In Australia etc
July 7th, 2014
A new series of articles commences with a polemic about the value of thinking outside the domain in which our own organisation is situated and how that can contribute to greater understanding than another seminar from people we already know.
Australia faces perhaps more challenges than at any time in its history. Many commentators and experts point to failure to confront climate change and the carbon emissions contributing to that, to the decline in attention to many aspects of humanity including immigration and asylum-seekers, to the continuing challenge for ‘White Australia’ of Indigenous peoples gaining genuine standing in their own country, to the continuing less than independent stance in foreign policy despite the evidence that simply forming an alliance with the nation currently most powerful carries severe dangers, to the risk averse nature of the political systems in investing in communications and transport infrastructure and much else.
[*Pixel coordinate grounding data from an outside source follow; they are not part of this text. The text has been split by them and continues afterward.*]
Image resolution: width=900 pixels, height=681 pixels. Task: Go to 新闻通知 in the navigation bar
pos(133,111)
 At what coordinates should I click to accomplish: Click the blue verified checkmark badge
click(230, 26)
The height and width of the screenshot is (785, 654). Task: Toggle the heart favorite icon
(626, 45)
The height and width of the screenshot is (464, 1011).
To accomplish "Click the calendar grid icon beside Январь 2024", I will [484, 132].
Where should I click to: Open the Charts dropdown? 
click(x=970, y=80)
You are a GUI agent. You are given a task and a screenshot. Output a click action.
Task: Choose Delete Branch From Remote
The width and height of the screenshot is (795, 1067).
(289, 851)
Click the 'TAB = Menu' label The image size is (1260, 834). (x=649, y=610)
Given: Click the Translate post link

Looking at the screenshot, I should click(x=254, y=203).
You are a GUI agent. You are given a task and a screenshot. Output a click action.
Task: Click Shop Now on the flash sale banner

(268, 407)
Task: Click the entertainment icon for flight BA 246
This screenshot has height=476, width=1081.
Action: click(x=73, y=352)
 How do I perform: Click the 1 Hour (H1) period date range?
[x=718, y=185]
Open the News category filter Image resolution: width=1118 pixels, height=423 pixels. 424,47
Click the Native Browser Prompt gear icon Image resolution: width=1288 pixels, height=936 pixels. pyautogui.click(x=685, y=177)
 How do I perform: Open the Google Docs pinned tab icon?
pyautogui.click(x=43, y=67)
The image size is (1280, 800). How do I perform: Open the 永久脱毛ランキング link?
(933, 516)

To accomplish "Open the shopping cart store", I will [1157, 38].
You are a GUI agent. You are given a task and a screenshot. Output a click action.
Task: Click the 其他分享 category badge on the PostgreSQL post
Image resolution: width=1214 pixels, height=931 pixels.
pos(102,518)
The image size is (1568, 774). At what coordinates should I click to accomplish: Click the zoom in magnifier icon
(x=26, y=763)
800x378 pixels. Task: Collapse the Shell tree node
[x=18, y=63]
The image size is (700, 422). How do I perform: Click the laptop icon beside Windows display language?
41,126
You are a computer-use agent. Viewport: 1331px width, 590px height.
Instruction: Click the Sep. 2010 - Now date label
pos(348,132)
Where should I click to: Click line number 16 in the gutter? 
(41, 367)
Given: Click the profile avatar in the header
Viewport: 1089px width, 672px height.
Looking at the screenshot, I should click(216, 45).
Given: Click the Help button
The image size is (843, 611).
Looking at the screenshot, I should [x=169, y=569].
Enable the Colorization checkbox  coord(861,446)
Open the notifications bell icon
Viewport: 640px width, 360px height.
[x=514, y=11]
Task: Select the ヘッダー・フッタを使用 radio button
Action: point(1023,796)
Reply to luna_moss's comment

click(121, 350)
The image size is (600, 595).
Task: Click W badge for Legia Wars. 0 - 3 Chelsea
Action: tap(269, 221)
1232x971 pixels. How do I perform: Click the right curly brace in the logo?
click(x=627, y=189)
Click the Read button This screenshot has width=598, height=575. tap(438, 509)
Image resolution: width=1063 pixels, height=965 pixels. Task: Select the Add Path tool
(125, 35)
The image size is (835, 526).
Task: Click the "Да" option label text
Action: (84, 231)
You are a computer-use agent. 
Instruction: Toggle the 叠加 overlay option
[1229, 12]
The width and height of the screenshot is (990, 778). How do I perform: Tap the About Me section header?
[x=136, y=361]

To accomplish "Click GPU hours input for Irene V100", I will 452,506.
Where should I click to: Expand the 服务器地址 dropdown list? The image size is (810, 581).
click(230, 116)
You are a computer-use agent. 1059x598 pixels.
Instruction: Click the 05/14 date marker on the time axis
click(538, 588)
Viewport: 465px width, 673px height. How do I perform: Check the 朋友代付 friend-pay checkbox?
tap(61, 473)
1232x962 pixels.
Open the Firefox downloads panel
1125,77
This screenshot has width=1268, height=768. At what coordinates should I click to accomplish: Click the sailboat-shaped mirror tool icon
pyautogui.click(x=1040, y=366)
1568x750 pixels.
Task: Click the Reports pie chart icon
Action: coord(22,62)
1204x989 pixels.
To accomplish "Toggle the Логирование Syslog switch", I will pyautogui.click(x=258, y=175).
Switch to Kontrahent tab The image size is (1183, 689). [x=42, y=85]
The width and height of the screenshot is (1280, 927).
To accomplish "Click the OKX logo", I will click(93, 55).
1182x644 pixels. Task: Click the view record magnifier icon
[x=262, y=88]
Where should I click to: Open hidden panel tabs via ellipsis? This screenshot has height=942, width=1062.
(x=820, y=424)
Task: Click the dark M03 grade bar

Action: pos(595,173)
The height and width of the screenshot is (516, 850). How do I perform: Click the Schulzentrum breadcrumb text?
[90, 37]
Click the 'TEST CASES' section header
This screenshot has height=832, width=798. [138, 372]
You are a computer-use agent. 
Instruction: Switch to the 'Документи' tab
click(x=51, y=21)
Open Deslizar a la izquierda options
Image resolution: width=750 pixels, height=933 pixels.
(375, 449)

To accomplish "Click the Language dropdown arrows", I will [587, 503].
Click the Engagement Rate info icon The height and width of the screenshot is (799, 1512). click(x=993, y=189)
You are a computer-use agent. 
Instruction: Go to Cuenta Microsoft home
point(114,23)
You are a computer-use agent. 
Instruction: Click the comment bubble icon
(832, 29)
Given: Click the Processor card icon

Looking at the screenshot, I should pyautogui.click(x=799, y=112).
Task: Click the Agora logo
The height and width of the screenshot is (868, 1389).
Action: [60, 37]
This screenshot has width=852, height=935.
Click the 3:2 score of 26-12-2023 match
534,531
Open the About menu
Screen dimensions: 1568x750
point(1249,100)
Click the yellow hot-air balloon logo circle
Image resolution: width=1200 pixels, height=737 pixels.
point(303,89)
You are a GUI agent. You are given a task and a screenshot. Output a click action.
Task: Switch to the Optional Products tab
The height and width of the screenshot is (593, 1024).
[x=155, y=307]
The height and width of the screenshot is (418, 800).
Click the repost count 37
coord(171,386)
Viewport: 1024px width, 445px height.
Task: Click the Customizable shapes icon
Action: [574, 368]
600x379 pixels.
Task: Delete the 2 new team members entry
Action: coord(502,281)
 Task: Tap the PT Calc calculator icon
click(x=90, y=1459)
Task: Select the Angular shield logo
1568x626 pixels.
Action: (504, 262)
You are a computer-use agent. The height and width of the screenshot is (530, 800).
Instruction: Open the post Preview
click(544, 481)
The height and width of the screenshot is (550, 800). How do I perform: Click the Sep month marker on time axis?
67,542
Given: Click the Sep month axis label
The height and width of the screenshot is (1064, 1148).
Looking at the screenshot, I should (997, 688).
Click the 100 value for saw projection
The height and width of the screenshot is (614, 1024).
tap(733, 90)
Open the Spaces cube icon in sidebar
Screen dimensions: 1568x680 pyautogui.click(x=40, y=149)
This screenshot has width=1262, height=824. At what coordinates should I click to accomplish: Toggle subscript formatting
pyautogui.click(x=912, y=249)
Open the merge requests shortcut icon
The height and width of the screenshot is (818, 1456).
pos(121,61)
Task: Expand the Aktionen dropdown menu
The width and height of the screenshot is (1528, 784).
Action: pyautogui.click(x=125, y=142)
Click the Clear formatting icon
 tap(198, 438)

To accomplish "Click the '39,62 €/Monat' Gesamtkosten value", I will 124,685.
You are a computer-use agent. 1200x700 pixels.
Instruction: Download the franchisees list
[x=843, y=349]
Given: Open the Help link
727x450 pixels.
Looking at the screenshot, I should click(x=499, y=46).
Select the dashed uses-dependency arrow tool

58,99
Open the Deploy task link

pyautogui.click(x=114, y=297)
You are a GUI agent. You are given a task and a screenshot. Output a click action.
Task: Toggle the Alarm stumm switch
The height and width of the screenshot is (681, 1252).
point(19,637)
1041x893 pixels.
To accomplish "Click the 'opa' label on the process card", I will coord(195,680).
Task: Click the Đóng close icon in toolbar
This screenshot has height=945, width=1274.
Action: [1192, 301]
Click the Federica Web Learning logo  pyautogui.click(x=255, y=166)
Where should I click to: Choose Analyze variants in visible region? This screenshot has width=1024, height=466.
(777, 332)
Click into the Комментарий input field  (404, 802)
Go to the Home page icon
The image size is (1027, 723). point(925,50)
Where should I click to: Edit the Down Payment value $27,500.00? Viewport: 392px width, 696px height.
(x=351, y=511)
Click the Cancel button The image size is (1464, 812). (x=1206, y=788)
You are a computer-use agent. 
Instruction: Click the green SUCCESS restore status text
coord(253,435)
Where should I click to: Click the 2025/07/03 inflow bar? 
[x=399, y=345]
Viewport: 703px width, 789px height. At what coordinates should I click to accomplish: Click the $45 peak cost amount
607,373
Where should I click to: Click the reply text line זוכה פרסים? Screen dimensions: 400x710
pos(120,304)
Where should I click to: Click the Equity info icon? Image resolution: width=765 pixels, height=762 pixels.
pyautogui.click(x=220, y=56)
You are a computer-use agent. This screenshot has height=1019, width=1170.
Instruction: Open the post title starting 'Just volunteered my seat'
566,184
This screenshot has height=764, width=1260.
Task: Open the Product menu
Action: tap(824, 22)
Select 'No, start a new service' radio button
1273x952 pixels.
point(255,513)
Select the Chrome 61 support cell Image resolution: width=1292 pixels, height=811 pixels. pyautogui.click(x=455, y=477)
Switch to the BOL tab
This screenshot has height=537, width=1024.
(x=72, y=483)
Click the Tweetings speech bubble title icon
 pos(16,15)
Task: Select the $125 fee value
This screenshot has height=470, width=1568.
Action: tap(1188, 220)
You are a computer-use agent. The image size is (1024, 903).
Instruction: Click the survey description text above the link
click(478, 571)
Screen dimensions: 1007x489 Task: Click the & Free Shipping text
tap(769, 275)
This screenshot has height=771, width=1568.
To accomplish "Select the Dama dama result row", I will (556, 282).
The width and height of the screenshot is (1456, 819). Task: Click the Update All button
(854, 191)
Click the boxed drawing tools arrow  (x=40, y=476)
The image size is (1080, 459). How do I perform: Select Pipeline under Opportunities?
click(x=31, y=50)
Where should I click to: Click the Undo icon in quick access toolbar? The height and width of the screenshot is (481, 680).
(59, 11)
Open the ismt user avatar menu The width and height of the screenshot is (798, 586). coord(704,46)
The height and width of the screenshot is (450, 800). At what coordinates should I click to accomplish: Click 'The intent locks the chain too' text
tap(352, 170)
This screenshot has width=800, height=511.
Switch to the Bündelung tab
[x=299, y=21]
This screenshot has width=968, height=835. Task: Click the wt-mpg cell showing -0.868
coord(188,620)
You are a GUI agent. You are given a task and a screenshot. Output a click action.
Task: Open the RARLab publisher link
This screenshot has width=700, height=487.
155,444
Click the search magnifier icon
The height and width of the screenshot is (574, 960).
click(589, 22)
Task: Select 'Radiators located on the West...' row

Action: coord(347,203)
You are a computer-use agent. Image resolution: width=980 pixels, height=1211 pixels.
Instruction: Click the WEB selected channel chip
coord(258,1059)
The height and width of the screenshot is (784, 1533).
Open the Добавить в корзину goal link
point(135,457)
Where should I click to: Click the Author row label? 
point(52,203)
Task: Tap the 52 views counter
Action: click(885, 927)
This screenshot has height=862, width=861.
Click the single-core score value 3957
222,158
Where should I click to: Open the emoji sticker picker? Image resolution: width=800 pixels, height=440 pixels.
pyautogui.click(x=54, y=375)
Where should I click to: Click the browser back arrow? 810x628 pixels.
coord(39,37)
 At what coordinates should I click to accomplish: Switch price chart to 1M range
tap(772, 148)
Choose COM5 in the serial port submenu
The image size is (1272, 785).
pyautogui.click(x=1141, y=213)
Economically, inequality in Australia, increasingly an issue gaining serious attention not least because of the publication of Capital in the 21st Century by French economist Thomas Piketty, has been brought to the fore in discussions about the first Commonwealth government budget of Treasurer Joe Hockey. Amongst the many features of very great importance characterising the government of Prime Minister Tony Abbott is the failure to appoint a Minister for Science and the abrogation of agreements with the states entered into by the Rudd and Gillard governments in respect of health and education. Education policies have already featured on this site.
The consistent assertions by Abbott government ministers of a budget emergency and a debt crisis requiring a budget featuring significant reductions in government outlays in many areas, the resulting pain to be “shared” across the board, have been comprehensively denied by many economists and commentators supported by numerous detailed studies.
It is intended that these issues will form the background to the essays in this section, In Australia.